On April 7, 2022, the Government of Canada delivered Budget 2022 – A Plan to Grow Our Economy and Make Life More Affordable (Federal Budget). As part of the government’s push for economic growth in areas like clean technology, health care, aerospace and computing, industries in which critical minerals play an essential role, the Federal Budget proposes to provide up to CA$3.8 billion in support over eight years to implement Canada’s first Critical Minerals Strategy, and introduces a new “super flow-through” 30% Critical Mineral Exploration Tax Credit (CMETC) aimed at increasing investment for certain mining companies exploring for specified critical minerals. In the same vein, the Federal Budget proposes accelerating the prior timeline to eliminate the “flow-through shares” (FTSs) regime for oil, gas, and coal activities from 2025 to 2023.
On August 9, 2022, the Department of Finance released draft income tax legislation to implement the CMETC. On November 3, 2022, in its Fall Economic Statement, the federal government reiterated its commitment to the Critical Minerals Strategy, including the 30% CMETC. In addition, the Fall Economic Statement includes a proposal for new refundable investment tax credits of up to 30% for investments in clean technologies and at least 40% for investments in clean hydrogen production. These new investment tax credits will be made available for eligible investments made as of the day of next year’s federal budget, which is expected to be delivered in the spring of 2023.

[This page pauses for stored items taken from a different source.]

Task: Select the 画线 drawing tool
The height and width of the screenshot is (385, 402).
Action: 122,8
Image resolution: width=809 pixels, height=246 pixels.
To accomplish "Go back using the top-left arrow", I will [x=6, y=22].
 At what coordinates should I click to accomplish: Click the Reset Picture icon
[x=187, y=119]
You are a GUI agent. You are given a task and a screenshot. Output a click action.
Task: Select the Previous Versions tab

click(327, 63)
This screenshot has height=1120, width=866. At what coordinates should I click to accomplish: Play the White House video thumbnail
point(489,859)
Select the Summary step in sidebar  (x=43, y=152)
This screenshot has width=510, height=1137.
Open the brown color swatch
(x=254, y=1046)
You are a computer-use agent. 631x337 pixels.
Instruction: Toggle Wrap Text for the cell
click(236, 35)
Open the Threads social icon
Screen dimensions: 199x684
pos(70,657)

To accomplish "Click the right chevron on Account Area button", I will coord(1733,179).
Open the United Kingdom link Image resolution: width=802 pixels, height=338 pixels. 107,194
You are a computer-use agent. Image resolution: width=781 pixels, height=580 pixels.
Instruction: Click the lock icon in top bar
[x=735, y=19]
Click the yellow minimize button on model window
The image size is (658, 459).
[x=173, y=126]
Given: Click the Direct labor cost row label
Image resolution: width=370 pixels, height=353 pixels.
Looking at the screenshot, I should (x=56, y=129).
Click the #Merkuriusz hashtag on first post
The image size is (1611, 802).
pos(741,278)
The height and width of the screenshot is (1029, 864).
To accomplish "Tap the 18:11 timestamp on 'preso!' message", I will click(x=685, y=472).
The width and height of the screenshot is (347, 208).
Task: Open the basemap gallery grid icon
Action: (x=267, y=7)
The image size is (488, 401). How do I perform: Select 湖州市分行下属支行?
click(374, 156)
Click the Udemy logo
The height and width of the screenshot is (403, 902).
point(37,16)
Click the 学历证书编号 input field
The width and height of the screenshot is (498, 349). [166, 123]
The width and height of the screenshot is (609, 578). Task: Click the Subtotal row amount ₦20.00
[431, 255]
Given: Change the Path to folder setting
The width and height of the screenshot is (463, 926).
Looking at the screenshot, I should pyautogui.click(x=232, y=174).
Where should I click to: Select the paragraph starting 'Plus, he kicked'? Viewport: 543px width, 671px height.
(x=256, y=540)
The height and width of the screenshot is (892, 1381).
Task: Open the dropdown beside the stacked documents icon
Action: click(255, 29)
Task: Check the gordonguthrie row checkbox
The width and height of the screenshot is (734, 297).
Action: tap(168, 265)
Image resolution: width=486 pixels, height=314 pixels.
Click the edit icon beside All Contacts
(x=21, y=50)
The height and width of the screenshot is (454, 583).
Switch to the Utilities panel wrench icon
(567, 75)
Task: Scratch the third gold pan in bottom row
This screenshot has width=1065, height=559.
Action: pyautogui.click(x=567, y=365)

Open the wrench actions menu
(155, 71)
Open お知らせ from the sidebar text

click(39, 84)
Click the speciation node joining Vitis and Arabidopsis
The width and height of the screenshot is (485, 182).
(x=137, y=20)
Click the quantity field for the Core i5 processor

New measures for mining companies
In the Federal Budget, the Canadian federal government outlined additional measures to increase investments in agriculture, critical minerals, and semiconductors in an effort to help make Canada a leader in clean and digital technologies. With respect to mining, specifically, the Federal Budget outlines significant investments that would focus on priority critical mineral deposits to contribute to the development of a domestic zero-emission vehicle value chain, including batteries, permanent magnets, and other electric vehicle components. The Federal Budget proposes to provide up to CA$3.8 billion in support over eight years to implement Canada’s first Critical Minerals Strategy, which includes: (i) spending (up to CA$1.5 billion over seven years, starting in 2023-24) related to infrastructure investments that would support the development of critical minerals supply chains, with a focus on priority deposits; (ii) spending (approx. CA$79 million over five years, starting in 2022-23) related to providing public access to integrated data sets to inform critical mineral exploration and development; and (iii) the introduction of the 30% CMETC.
In addition to contributing to the development of a domestic zero-emission vehicle value chain, the Critical Mineral Strategy intends to create thousands of jobs for Canadians, make critical mineral mining projects a less risky undertaking for companies, and facilitate financing.
New 30% Critical Mineral Exploration Tax Credit (CMETC)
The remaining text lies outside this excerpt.